Ich bin seit einigen Tagen aus Schlesien wieder hierher zurückgekommen, liebe Charlotte, und eine meiner ersten Beschäftigungen ist, Ihnen zu schreiben. Meinen letzten Brief aus Ottmachau werden Sie bereits empfangen haben. Der Herbst verspricht sehr schön zu werden, und ich habe mich darum doppelt gefreut, wieder hier zu sein, die letzten Monate der scheidenden besseren Jahreszeit zu genießen. Ich liebe bei weitem mehr das Ausgehen als das Beginnen des Jahres. Man blickt dann auf so manches, das man getan oder erlebt hat, zurück, man meint sich sicherer, weil der Raum kleiner ist, in dem noch Unfälle begegnen können. Alles das ist freilich eine Täuschung, ein Augenblick reicht hin zu dem größten. Aber so vieles im Leben, im Glück und im Unglück sogar, ist ja nichts als Täuschung, und so kann man auch dieser stillere Momente verdanken. Ich bin zwar von Besorgnissen für mich sehr frei, nicht gerade, weil ich mich weniger Unfällen ausgesetzt glaubte, oder weil ich mich vor nichts Menschlichem fürchte, sondern schon früh das Gefühl in mir genährt habe, daß man immer vorbereitet sein muß, jedes, wie das Schicksal es gibt, durchzumachen. Man kann sich aber doch nicht entschlagen, das Leben wie ein Gewässer zu betrachten, durch das man sein Schiff mehr oder minder glücklich durchbringt, und da ist es ein natürliches Gefühl, lieber den kürzeren als den längeren Raum vor sich zu haben. Diese Ansicht des Lebens, als eines Ganzen, als einer zu durchmessenden Arbeit, hat mir immer ein mächtiges Mittel geschienen, dem Tode mit Gleichmut entgegen zu gehen. Betrachtet man dagegen das Leben nur stückweise, strebt man nur, einen fröhlichen Tag dem andern beizugesellen, als könne das nun so in alle Ewigkeit fortgehen, so gibt es allerdings nichts Trostloseres, als an der Grenze zu stehen, wo der Faden auf einmal abgebrochen wird.

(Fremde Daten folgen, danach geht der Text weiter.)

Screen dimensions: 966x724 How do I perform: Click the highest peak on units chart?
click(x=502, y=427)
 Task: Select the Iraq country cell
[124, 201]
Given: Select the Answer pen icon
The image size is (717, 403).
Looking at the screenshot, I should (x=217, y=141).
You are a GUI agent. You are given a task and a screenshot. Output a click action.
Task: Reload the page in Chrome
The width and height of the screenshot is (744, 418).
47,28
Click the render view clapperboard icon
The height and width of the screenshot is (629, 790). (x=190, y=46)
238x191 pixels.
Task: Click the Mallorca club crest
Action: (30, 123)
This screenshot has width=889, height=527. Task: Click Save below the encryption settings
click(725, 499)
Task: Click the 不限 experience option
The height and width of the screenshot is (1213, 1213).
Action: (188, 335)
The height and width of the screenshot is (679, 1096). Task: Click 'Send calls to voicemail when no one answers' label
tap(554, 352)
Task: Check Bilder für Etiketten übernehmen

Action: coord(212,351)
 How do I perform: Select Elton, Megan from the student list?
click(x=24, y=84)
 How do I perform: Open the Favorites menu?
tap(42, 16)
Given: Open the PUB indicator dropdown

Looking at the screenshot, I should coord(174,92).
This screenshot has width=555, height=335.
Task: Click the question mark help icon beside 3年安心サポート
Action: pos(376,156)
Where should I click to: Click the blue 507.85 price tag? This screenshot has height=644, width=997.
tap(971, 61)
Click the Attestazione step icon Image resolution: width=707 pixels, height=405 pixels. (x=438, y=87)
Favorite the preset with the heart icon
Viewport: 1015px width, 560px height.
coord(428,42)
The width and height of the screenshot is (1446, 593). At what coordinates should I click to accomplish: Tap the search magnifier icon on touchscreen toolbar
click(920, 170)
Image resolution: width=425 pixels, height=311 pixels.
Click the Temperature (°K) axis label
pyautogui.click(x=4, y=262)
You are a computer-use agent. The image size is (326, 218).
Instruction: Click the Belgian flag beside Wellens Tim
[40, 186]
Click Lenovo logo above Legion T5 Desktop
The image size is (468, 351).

Das Laub der Bäume fängt schon an, die Buntfarbigkeit anzunehmen, die den Herbst so sehr ziert und gewissermaßen eine Entschädigung für die Frischheit des ersten Grüns ist. Der kleine Ort, den ich hier bewohne, ist vorzüglich gemacht, alle Reize zu zeigen, welche große, schöne und mannigfaltige Bäume durch alle wechselnden Jahreszeiten hindurch gewähren. Um das Haus herum stehen alte und breitschattige, und umziehen es mit einem grünen Fächer. Über das Feld gehen in mehreren Richtungen Alleen, in den Gärten und dem Weinberg stehen einzelne Fruchtbäume, im Park ist ein dichtes und dunkles Gebüsch, und der See ist vom Walde umkränzt, sowie auch alle Inseln darauf mit Bäumen und Büschen eingefaßt. Ich habe eine besondere Liebe zu den Bäumen und lasse nicht gern einen wegnehmen, nicht einmal gern verpflanzen. Es hat so etwas Trauriges, einen armen Baum von der Umgebung, in der er viele Jahre heimisch geworden war, in eine neue und in neuen Boden zu bringen, aus dem er nun, wie unwohl es ihm werden mag, nicht mehr herauskann, sondern langsam schmachtend sein Ausgehen erwarten muß. Überhaupt liegt in den Bäumen ein unglaublicher Charakter der Sehnsucht, wenn sie so fest und beschränkt im Boden stehen und sich mit den Wipfeln, so weit sie können, über die Grenzen der Wurzeln hinausbewegen. Ich kenne nichts in der Natur, was so gemacht wäre, Symbol der Sehnsucht zu sein. Im Grunde geht es dem Menschen mit aller scheinbaren Beweglichkeit aber nicht anders. Er ist, wie weit er herumschweifen möge, doch auch an eine Spanne des Raums gefesselt. Bisweilen kann er sie garnicht verlassen, und das ist oft der Fall der Frauen, derselbe kleine Fleck sieht seine Wiege und sein Grab; oder er entfernt sich, aber es zieht ihn Neigung und Bedürfnis immer von Zeit zu Zeit wieder zurück, oder er bleibt auch fortwährend entfernt, und seine Gedanken und Wünsche sind doch dem ursprünglichen Wohnsitz zugewendet.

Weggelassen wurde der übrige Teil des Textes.